(Adnkronos) – La fedeltà dimostrata ai colori rossoneri, il carisma esercitato dentro e fuori dal campo e l’eccellenza raggiunta con il proprio gioco hanno fatto di Franco Baresi una delle figure più autorevoli e rispettate nella storia del calcio italiano e internazionale. Morto oggi venerdì 31 luglio a 66 anni, è stato uno dei più grandi difensori della storia del calcio e una delle bandiere più rappresentative del Milan. Per vent’anni, dal 1977 al 1997, ha vestito esclusivamente la maglia rossonera, della quale è stato capitano per quindici stagioni, diventandone il simbolo e il punto di riferimento di una delle epoche più vincenti del club. Con il Milan ha conquistato un palmarès straordinario: sei scudetti, tre Coppe dei Campioni, due Coppe Intercontinentali, due Supercoppe Uefa e quattro Supercoppe italiane. Sotto la guida di Arrigo Sacchi e Fabio Capello è stato il leader della difesa che, insieme a Mauro Tassotti, Paolo Maldini e Alessandro Costacurta, è entrata nella storia come una delle più forti mai viste, contribuendo a fare del Milan una delle squadre più dominanti del calcio moderno.

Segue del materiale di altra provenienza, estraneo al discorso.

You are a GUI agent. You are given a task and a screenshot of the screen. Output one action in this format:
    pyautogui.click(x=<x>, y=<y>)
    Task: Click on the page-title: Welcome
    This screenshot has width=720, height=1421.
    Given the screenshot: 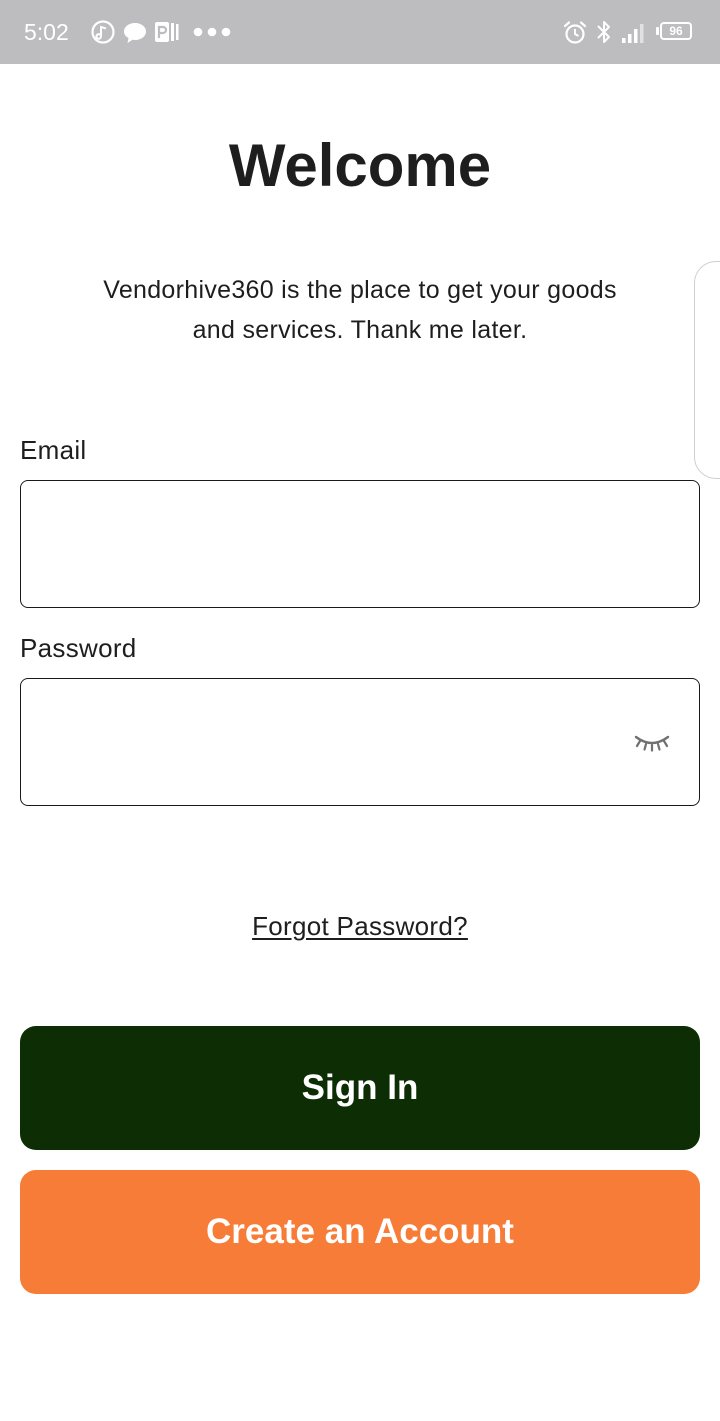 What is the action you would take?
    pyautogui.click(x=360, y=166)
    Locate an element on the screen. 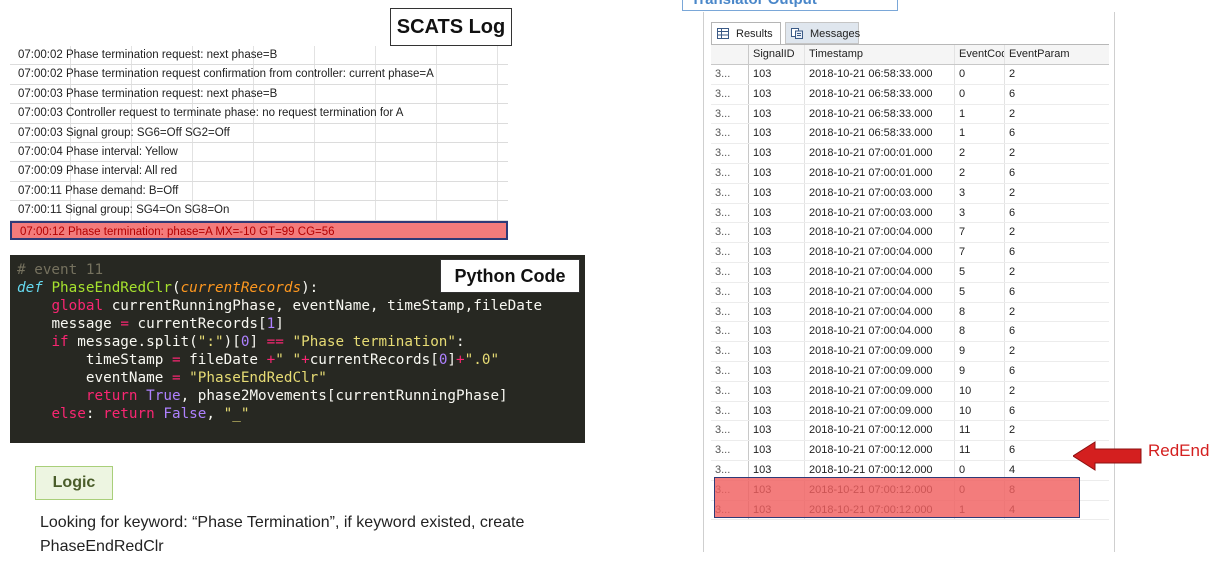 This screenshot has width=1226, height=563. table-row: 3... 103 2018-10-21 07:00:03.000 3 2 is located at coordinates (910, 194).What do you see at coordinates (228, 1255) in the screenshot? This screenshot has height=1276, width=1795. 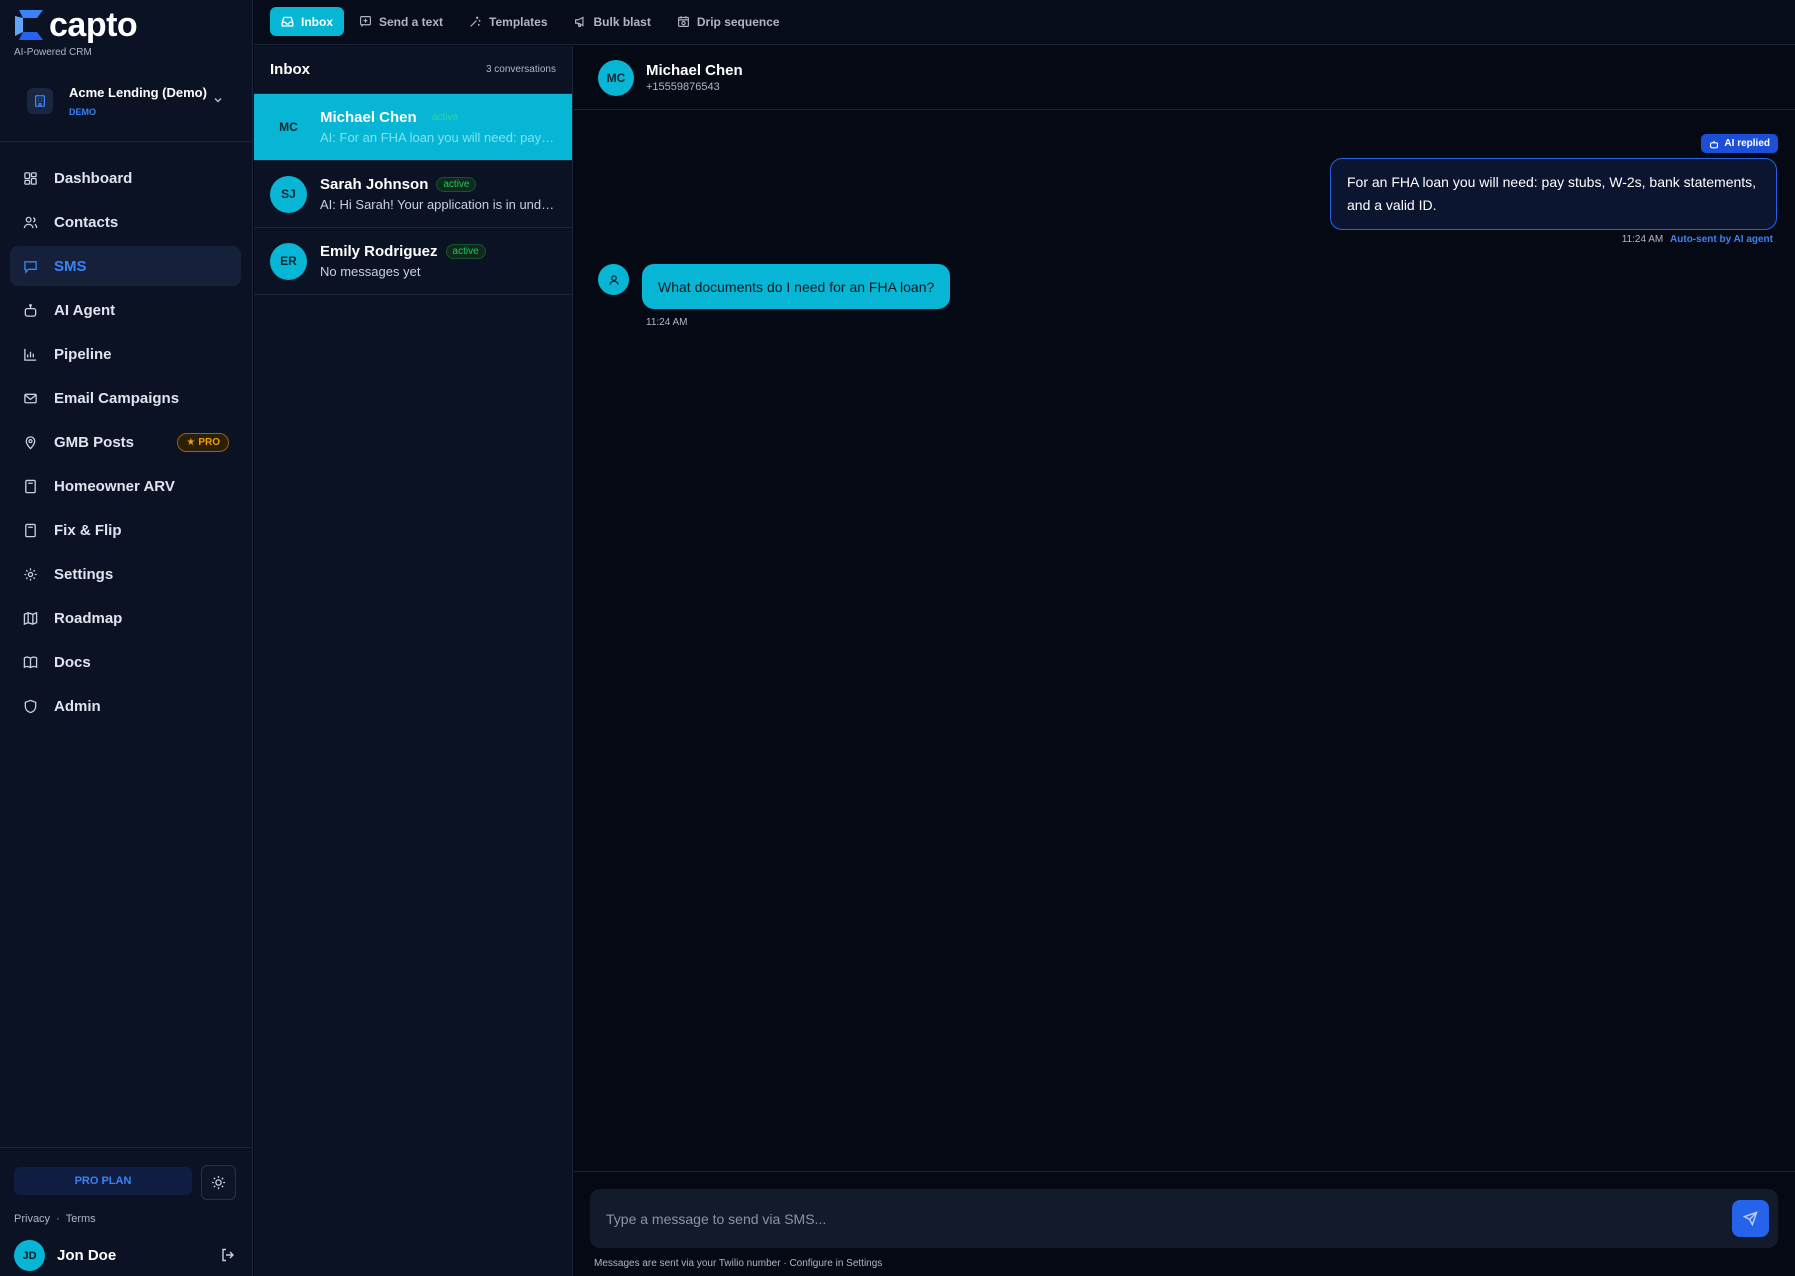 I see `logout-icon` at bounding box center [228, 1255].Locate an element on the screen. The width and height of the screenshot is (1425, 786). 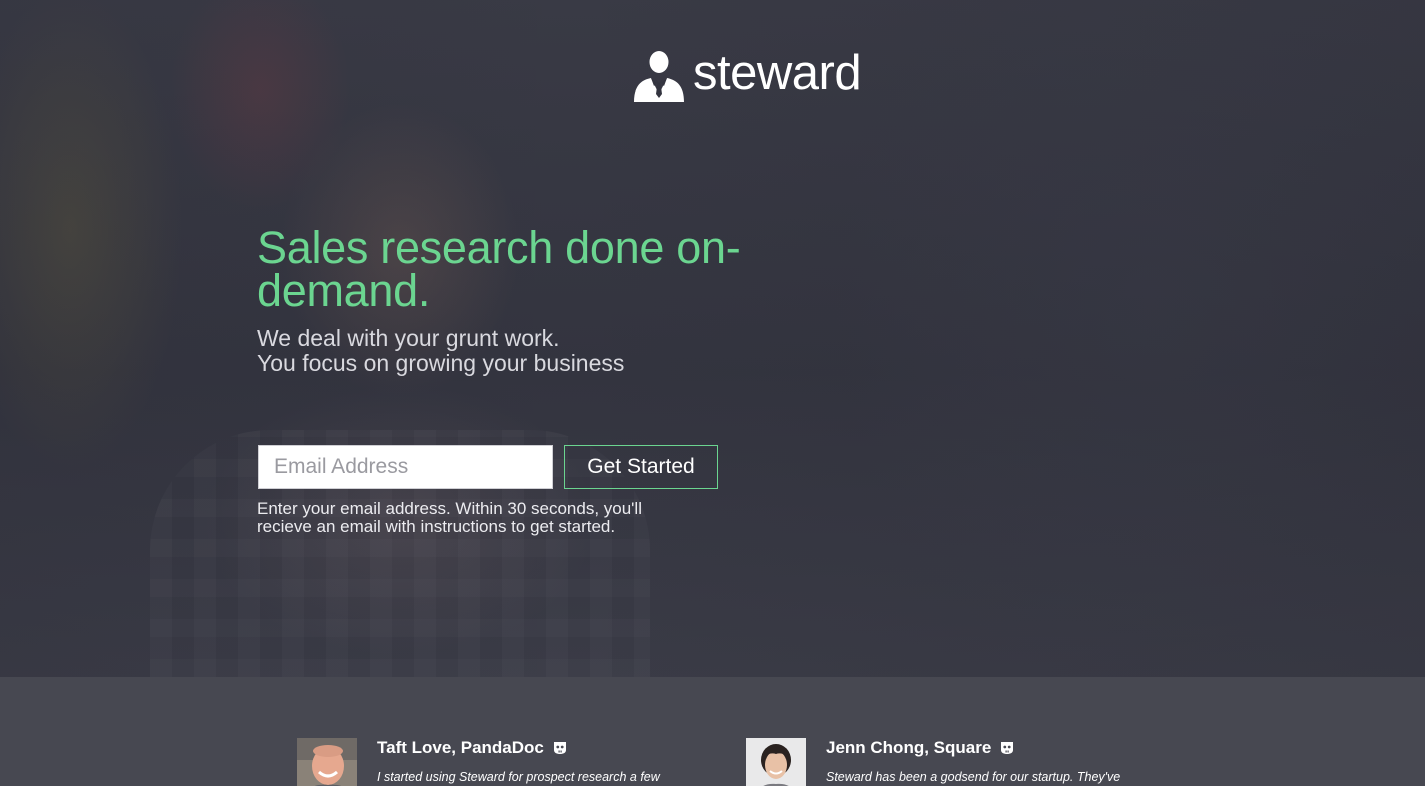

Anche con la Nazionale ha ricoperto un ruolo di primo piano. Campione del mondo nel 1982, pur senza scendere in campo in quanto riserva del più esperto Gaetano Scirea, fu il capitano dell’Italia finalista al Mondiale del 1994 negli Stati Uniti. In tredici anni di carriera azzurra collezionò 81 presenze, partecipando a tre Campionati del mondo e a due Campionati d’Europa.